Registered nurses from NSGEU Local 97 at Capital Health are off the job to protest legislation introduced by the Liberal government March 31 to guarantee essential care to Nova Scotians during a strike or lockout.
According to a statement issued by Annapolis Valley Health April 1, the strike will impact the entire healthcare system in Nova Scotia. As a result, health authorities across the province, the Department of Health and Wellness and Emergency Health Services have been planning from a provincial standpoint. At the local level, AVH has been preparing for the impact the strike will have within the local health system.
Annapolis Valley Health public relations director Lesley Mulcahy said on April 1 that if strike action by NSGEU Local 97 registered nurses is still not resolved by the end of the week, as many as 26 elective surgeries in the Valley district could be cancelled.
This doesn’t include emergency surgeries, she added, only those that “would be considered safe for the patient to reschedule.” These are surgeries scheduled in advance that aren’t a medical emergency.
“Part of the reason for looking at cancelling elective surgeries is that we can free-up bed space if needed,” Mulcahy said.
Those elective surgeries cancelled to date would have required an overnight stay in hospital. She said any patients impacted would be contacted to have their elective procedures rescheduled.
AVH is also working with Capital Health to transfer any patients from this district back to the Valley where possible, the statement says. Mulachy said they aren’t sure how many patients will be transferred at this point.
“As always, managing the use of our beds, the movement of patients and admissions and discharges is done hour to hour, day to day. It means keeping a close watch on our capacity – the beds we have available and our ongoing ability to provide as much care as possible within AVH,” the statement says.
Mulachy said there isn’t any concern at this point about capacity being exceeded at Valley Regional Hospital in Kentville. However, this could change if there is a prolonged strike.

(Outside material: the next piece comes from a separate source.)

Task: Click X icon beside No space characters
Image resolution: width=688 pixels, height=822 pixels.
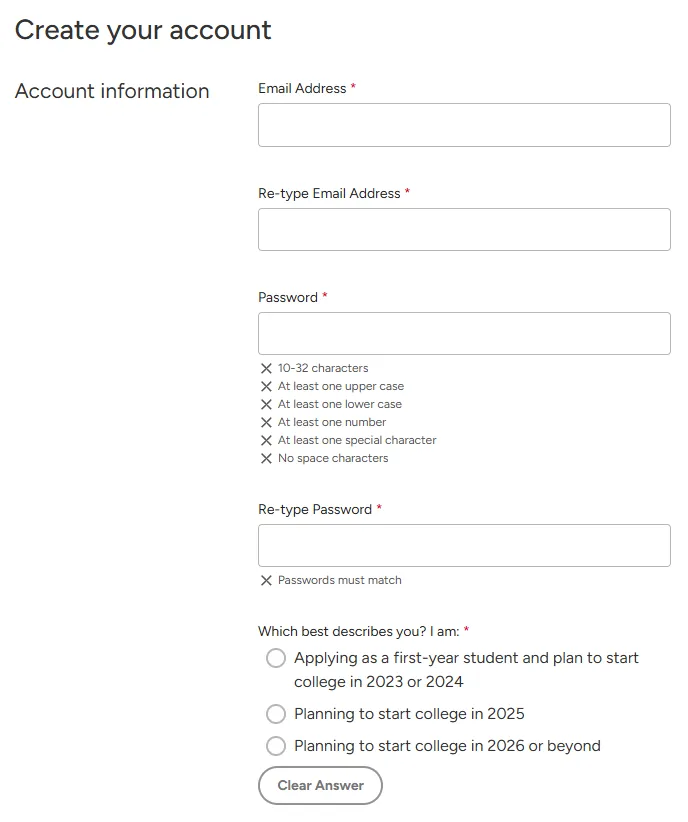Action: 266,458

She said they manage bed use, patient movement and admissions and discharges on a day-to-day basis regardless. Annapolis Valley Health is also looking at how to help Capital Health if they have to transfer patients to other districts for care.
“We will continue to work with providers in the healthcare system to ensure that patients are cared for and we remain hopeful that the parties involved reach an agreement,” the statement said.
Updates regarding the labour situation can be found on the Capital Health website.